━━━ Gegeven fragment ━━━

2. ACHTERGROND VAN HET VOORSTEL

2.1. Bijzondere status van de EU binnen de OIV

Momenteel zijn 46 landen lid van de OIV, waaronder 20 lidstaten van de Unie. De Unie is geen lid van de OIV. Sinds 20 oktober 2017 heeft de OIV de Unie echter de bijzondere status verleend waarin artikel 4 van het reglement van orde van de OIV voorziet, die haar in staat stelt te interveniëren in de werkzaamheden van de commissies, subcommissies en deskundigengroepen, en de bijeenkomsten van de algemene vergadering en van het uitvoerend comité bij te wonen.

2.2. De OIV

De Internationale Organisatie voor Wijnbouw en Wijnbereiding (OIV – Organisation internationale de la vigne et du vin) is een intergouvernementele wetenschappelijke en technische organisatie die werkzaam is op het gebied van wijnbouw, wijn, dranken op basis van wijn, tafeldruiven, krenten en rozijnen en andere wijnbouwproducten. De doelstellingen van de OIV zijn (i) voorlichting geven over maatregelen waarbij rekening kan worden gehouden met de bezorgdheid van producenten, consumenten en andere spelers in de sector wijnbouwproducten, (ii) andere internationale organisaties die bij standaardiseringsactiviteiten betrokken zijn, bijstaan en (iii) bijdragen aan de internationale harmonisatie van bestaande praktijken en normen.

━━━ De gegevens ━━━

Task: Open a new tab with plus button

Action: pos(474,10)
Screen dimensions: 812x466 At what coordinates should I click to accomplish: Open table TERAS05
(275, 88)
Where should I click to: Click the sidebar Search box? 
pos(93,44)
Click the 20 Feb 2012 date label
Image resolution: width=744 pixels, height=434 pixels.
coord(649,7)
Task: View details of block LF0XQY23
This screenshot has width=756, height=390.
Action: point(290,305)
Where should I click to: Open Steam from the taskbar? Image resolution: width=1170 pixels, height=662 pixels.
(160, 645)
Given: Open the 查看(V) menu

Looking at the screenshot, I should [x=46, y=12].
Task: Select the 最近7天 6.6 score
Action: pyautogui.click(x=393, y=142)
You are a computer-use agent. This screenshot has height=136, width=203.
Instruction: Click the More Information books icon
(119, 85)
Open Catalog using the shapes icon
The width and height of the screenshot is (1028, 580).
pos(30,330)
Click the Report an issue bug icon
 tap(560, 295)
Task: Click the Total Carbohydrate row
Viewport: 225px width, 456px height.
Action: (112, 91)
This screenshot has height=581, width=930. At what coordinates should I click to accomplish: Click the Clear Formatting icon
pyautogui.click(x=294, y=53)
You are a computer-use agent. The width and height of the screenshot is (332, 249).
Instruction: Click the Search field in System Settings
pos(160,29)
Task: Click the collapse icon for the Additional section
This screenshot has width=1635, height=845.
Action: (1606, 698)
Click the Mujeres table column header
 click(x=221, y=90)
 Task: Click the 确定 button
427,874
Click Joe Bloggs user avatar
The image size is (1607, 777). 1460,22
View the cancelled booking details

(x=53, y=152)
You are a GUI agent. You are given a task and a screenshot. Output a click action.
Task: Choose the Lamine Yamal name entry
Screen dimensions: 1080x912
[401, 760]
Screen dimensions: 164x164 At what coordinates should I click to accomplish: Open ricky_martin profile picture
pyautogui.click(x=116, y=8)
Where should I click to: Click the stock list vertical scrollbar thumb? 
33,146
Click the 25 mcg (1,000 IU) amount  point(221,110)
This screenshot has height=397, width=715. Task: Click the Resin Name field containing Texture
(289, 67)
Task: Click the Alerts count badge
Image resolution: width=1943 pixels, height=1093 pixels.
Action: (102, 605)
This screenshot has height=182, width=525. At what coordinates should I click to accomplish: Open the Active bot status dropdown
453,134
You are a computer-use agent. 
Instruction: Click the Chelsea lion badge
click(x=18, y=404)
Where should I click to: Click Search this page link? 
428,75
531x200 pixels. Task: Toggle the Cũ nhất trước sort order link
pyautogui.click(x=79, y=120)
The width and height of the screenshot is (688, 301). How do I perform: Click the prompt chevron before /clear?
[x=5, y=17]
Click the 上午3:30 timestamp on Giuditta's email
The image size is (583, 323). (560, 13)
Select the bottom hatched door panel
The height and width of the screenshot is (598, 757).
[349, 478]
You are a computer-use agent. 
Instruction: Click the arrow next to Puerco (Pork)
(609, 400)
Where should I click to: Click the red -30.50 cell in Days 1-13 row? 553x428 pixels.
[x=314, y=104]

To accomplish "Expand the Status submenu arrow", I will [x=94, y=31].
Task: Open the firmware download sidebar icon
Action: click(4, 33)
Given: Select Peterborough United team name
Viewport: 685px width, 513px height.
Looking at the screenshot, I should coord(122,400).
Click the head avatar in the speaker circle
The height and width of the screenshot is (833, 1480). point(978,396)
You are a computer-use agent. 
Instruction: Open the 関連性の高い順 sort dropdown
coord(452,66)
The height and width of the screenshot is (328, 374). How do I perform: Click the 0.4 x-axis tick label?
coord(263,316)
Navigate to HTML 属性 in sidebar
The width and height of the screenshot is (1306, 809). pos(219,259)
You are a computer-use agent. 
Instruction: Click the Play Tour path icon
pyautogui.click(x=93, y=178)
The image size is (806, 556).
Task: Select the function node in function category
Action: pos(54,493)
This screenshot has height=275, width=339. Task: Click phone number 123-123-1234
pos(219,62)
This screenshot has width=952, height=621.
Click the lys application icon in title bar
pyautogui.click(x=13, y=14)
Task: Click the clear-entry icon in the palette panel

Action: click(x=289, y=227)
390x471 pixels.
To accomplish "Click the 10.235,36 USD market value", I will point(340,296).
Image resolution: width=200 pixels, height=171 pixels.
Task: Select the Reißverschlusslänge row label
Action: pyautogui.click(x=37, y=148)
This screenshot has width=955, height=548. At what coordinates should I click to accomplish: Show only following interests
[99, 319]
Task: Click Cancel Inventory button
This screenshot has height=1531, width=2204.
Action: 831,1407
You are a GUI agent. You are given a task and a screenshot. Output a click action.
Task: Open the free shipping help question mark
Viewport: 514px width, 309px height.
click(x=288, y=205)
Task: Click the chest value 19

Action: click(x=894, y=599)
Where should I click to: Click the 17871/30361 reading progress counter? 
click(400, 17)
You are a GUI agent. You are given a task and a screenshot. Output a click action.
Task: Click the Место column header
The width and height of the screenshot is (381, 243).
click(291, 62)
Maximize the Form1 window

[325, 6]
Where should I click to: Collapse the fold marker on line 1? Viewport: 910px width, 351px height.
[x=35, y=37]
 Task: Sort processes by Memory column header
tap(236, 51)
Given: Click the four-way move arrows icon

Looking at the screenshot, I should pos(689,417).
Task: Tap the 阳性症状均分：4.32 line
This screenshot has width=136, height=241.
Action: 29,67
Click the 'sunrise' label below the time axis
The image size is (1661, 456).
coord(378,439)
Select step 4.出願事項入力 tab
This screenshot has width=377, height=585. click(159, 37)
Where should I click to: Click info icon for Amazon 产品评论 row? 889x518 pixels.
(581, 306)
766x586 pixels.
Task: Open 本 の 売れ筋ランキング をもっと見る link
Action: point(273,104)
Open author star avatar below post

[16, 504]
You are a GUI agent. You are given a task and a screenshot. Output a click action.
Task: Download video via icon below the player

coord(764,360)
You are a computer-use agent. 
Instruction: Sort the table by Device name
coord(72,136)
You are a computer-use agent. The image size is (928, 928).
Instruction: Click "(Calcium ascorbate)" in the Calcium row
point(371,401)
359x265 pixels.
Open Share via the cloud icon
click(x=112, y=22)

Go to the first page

━━━

Opgaven
1. Kopieer uit het fragment over de OIV woordelijk de passage van "2.2. De OIV" tot en met "praktijken en normen.".
2. Noteer letterlijk de regels uit de lijst, van de regel met "Given: Open the 查看(V) menu" tot en met de regel met "(x=53, y=152)".

Antwoorden
1.
2.2. De OIV

De Internationale Organisatie voor Wijnbouw en Wijnbereiding (OIV – Organisation internationale de la vigne et du vin) is een intergouvernementele wetenschappelijke en technische organisatie die werkzaam is op het gebied van wijnbouw, wijn, dranken op basis van wijn, tafeldruiven, krenten en rozijnen en andere wijnbouwproducten. De doelstellingen van de OIV zijn (i) voorlichting geven over maatregelen waarbij rekening kan worden gehouden met de bezorgdheid van producenten, consumenten en andere spelers in de sector wijnbouwproducten, (ii) andere internationale organisaties die bij standaardiseringsactiviteiten betrokken zijn, bijstaan en (iii) bijdragen aan de internationale harmonisatie van bestaande praktijken en normen.

2.
Given: Open the 查看(V) menu

Looking at the screenshot, I should [x=46, y=12].
Task: Select the 最近7天 6.6 score
Action: pyautogui.click(x=393, y=142)
You are a computer-use agent. This screenshot has height=136, width=203.
Instruction: Click the More Information books icon
(119, 85)
Open Catalog using the shapes icon
The width and height of the screenshot is (1028, 580).
pos(30,330)
Click the Report an issue bug icon
 tap(560, 295)
Task: Click the Total Carbohydrate row
Viewport: 225px width, 456px height.
Action: (112, 91)
This screenshot has height=581, width=930. At what coordinates should I click to accomplish: Click the Clear Formatting icon
pyautogui.click(x=294, y=53)
You are a computer-use agent. The width and height of the screenshot is (332, 249).
Instruction: Click the Search field in System Settings
pos(160,29)
Task: Click the collapse icon for the Additional section
This screenshot has width=1635, height=845.
Action: (1606, 698)
Click the Mujeres table column header
 click(x=221, y=90)
 Task: Click the 确定 button
427,874
Click Joe Bloggs user avatar
The image size is (1607, 777). 1460,22
View the cancelled booking details

(x=53, y=152)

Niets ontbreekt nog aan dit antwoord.